For three intense and exciting years, I have led on and participated in projects that have enabled me to collaborate with many labs across the Institute. There are three projects in particular that I will look back on most fondly. First is the miniaturised Capture Hi-C technology that I developed and patented. This innovative method allows us to study 3D chromatin organisation when working on a low-input material, such as rare cell types and donor samples. We recently used this method to reveal chromatin organisation of a rare type of innate lymphoid cells (ILCs) and used the obtained data to identify novel genes mediating the role of ILC3s in Crohn’s disease.
Second, a computational protocol for detection and analysis of chromosomal interactions, now published in Nature protocols. This work was a major effort of all current members of our lab, but also former members and collaborators from the University of Cambridge.

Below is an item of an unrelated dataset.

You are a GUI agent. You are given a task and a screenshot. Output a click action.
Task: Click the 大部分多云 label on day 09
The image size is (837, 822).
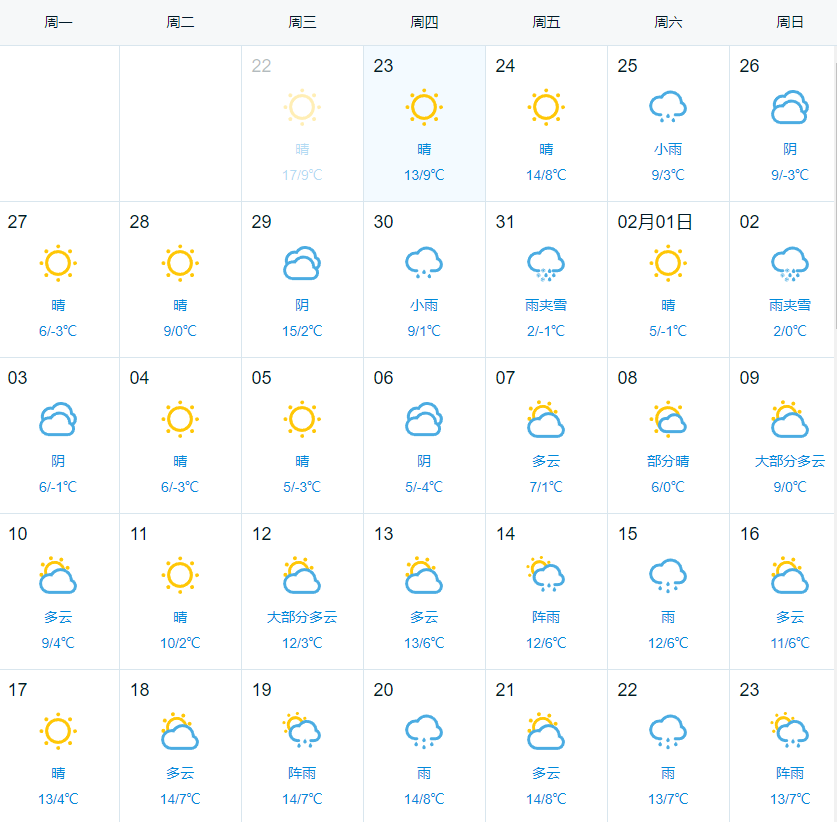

And last, I am very proud of the work our lab has done to contribute to the understanding of SARS-CoV-2. As part of a massive collaborative study, recently published in Cell, we have been unpicking the mechanisms underlying the infection with SARS-CoV-2 and the role of chromatin organisation in it. It was an effort of societal importance, leading to greater understanding of how Covid-19 develops and how it affects cells on a molecular level.
It has been an immense pleasure to work at the LMS, in a group of forward-looking, open-minded scientists, who are all upholding the high-quality data and open science standards.
There is a strong nurturing culture at the LMS. Current and past lab members, colleagues beyond my lab walls, and my group leader Dr Mikhail Spivakov have all given me infinite scientific and career support. In addition, the in-house postdoc mentoring scheme, external MRC career courses and my annual personal development plan helped me to map-out short and long-term project strategies, as well as to establish my career goals and the development I needed to achieve them. I am extremely excited about this step in my career and truly hope the connections I’ve forged during my postdoc at the LMS will stay as strong as ever.